Congrès de l’Ugica-CFTC, à REIMS
3-5 décembre 2009
L’UGICA-CFTC réunie en Congrès à Reims, du 3 au 5 décembre 2009, entend dénoncer la financiarisation de l’économie contemporaine et proposer les voies et moyens de rétablir le juste rôle des cadres.
L’UGICA-CFTC confirme sa dénonciation de la financiarisation de l’économie contemporaine.
La crise financière qui traverse nos économies a montré la pertinence des positions de l’UGICA-CFTC.
Le désordre économique qui en résulte montre avec force le danger de la recherche du seul profit.
Le modèle social français a amorti les effets dévastateurs de cette crise et a ainsi démontré sa légitimité.
A cette crise, s’ajoute aussi une crise de sens qui interpelle les cadres dans les entreprises.
Le dogme des réorganisations spéculatives est fragilisé, remis en question et trouvera contre lui les cadres de l’UGICA-CFTC.
La disparition programmée de l’entreprise communautaire dont les piliers étaient un lien social construit sur la durée, une organisation hiérarchique simple, une convergence des intérêts de ses membres (salariés, actionnaires, clients) déstabilise les cadres.
Les conséquences en sont dramatiques concernant le respect de la personne humaine tant dans les entreprises publiques que privées.
Les cadres sont particulièrement touchés à toutes les étapes de leur vie professionnelle.
L’UGICA-CFTC confirme son combat contre la souffrance au travail, la paupérisation et l’absence d’équilibre intergénérationnel qui détruisent le moral du cadre.
La souffrance vécue par les cadres résulte souvent du conflit entre leur volonté d’assurer un travail bien fait en mettant en œuvre leurs connaissances par un investissement et un engagement permanent et les ambitions des entreprises adeptes des dogmes de la recherche de profits immédiats sans prise en compte de l’aspect humain.
Ce conflit est facteur de stress dont le cadre est le premier rempart contre la diffusion à ses collaborateurs et collègues.
C’est intolérable !
La paupérisation des cadres s’amplifie par la pression sur les salaires et la généralisation des rémunérations individualisées et variables.
Alors que nous subissions déjà les différences salariales entre les hommes et les femmes, les écarts de salaires ne cessent de s’accroitre entre les cadres selon leur place dans la hiérarchie du management.

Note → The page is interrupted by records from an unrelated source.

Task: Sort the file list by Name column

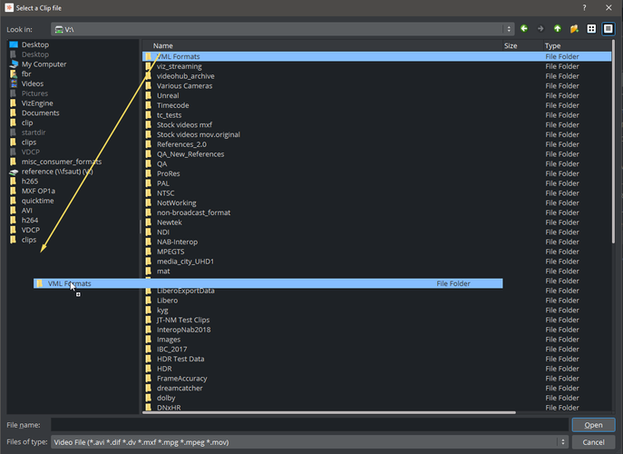Action: [x=163, y=45]
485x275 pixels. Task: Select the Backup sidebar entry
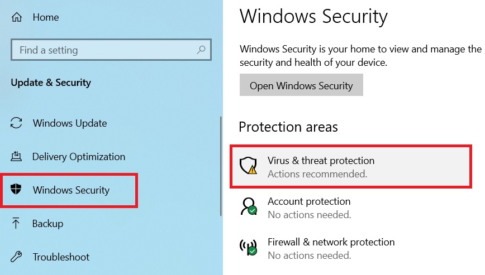(x=48, y=224)
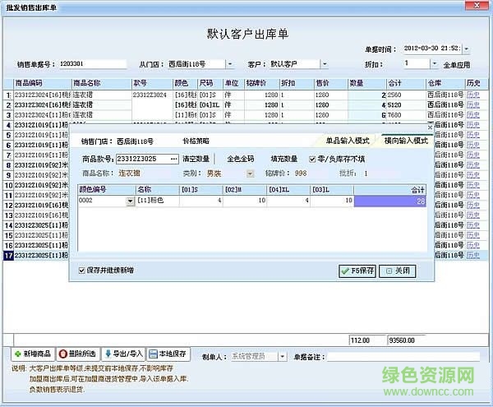Screen dimensions: 493x407
Task: Click the 单据备注 remarks input field
Action: [x=403, y=356]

Les jeunes même très diplômés sont les premiers à subir le tassement des salaires. Il n’est pas rare de rencontrer des salaires inférieurs à 1500 euros pour des jeunes à qui l’on réclame le même investissement qu’à leurs ainés.
La gestion par projet comme la généralisation des missions fragilisent les cadres et précarisent leur position dans l’entreprise. Ils contribuent ainsi à la paupérisation des cadres.
La recherche théorique de la notion d’équipe et donc d’objectifs collectifs s’oppose à l’isolement du cadre à l’occasion des entretiens individuels exclusivement orientés sur les objectifs individuels.
Cet isolement conduit à la perte de respect des cadres, favorise la compétition interpersonnelle et détruit en fait l’esprit d’équipe indispensable à l’épanouissement des personnes.
C’est insupportable !
L’absence d’équilibre intergénérationnel est révélatrice de la perte de repères dans l’entreprise moderne.
Les jeunes cadres sont souvent opposés aux cadres séniors par la volonté des directions générales qui développent une concurrence intergénérationnelle aux seules fins de réduire les coûts.
La recherche légitime par les nouvelles générations d’un équilibre réel entre la vie professionnelle et la vie familiale est souvent comprise par les plus anciens qui ont subi le dogme du travail tardif et de l’engagement sans limite.
Nombre d’employeurs s’acharnent à détruire les solidarités.
C’est inadmissible.
L’UGICA-CFTC est force de propositions et totalement mobilisée pour défendre l’Homme. Elle présente trois nouvelles revendications.
La CFTC crée la notion de la valeur humaine ajoutée pour dépasser la notion de création de valeur financière.
La CFTC ouvre le débat sur la création d’un tribunal international du travail ayant pour mission de condamner les Etats non respectueux des normes de l’OIT.
La CFTC réclame que dans le respect du principe des droits et devoirs, le cadre puisse faire valoir une clause de conscience telle que le devoir d’alerte.